The majority of cases of PJIs were caused by staphylococci (1492, 65.2%; 95% CI 63.2%–67.2%), followed by Enterobacteriaceae (466, 20.4%; 95% CI 18.7%–22%). The proportion of staphylococci decreased over the study period (67% in 2003–2004, 62.3% in 2011–2012; p 0.093) and the percentage of Enterobacteriaceae increased (17.7% in 2003–2004, 24.2% in 2011–2012; p 0.070), although these changes were not statistically significant.
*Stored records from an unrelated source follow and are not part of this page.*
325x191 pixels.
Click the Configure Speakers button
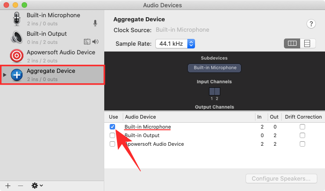281,178
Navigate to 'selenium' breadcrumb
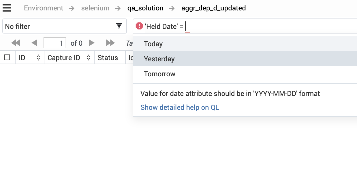 [x=95, y=8]
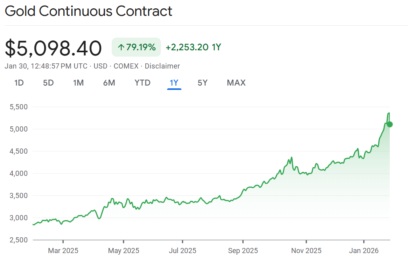Click the Jan 2026 axis label

[364, 251]
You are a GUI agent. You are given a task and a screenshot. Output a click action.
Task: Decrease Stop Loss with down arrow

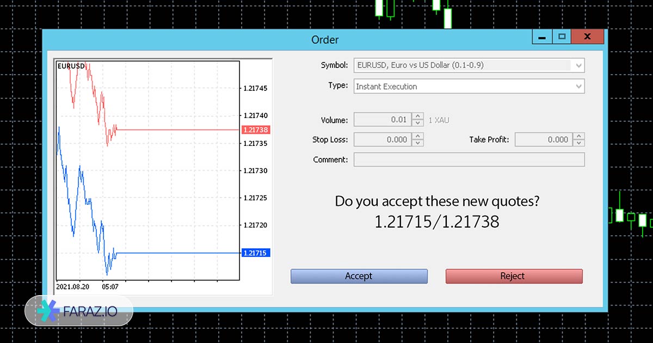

The following six species, in decreasing order, were involved in more than 80% of all PJIs: Staphylococcus aureus, Staphylococcus epidermidis, Escherichia coli, Pseudomonas aeruginosa, Enterococcus faecalis and Propionibacterium acnes (however, it should be remembered that, in many cases, coagulase-negative staphylococci were not identified to species level). Among the aerobic Gram-positive cocci and Gram-negative bacilli, the specific microbial aetiology did not change significantly overall during the study period and no particular organism contributed disproportionately to the decline in Gram-positive cocci or the increase in Gram-negative bacilli as causes of PJI (Fig. 1b,c). The only significant trends over time were the proportion of infections caused by Morganella morganii, increasing from 0.7% in 2003–2004 to 3.3% in 2011–2012 (p 0.012), and the declining percentage of Salmonella species, from 0.7% in 2003–2004 to 0% in 2011–2012 (p 0.041). There were no significant trends for other isolated microorganisms.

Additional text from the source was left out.